## RAW DATA

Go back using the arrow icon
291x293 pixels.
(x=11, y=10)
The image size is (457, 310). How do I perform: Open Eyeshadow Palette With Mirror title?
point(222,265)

## EXERCISE AIM
Each line of the data should be reproduced exactly as it appears.

## RESULT BELOW
Go back using the arrow icon
291x293 pixels.
(x=11, y=10)
The image size is (457, 310). How do I perform: Open Eyeshadow Palette With Mirror title?
point(222,265)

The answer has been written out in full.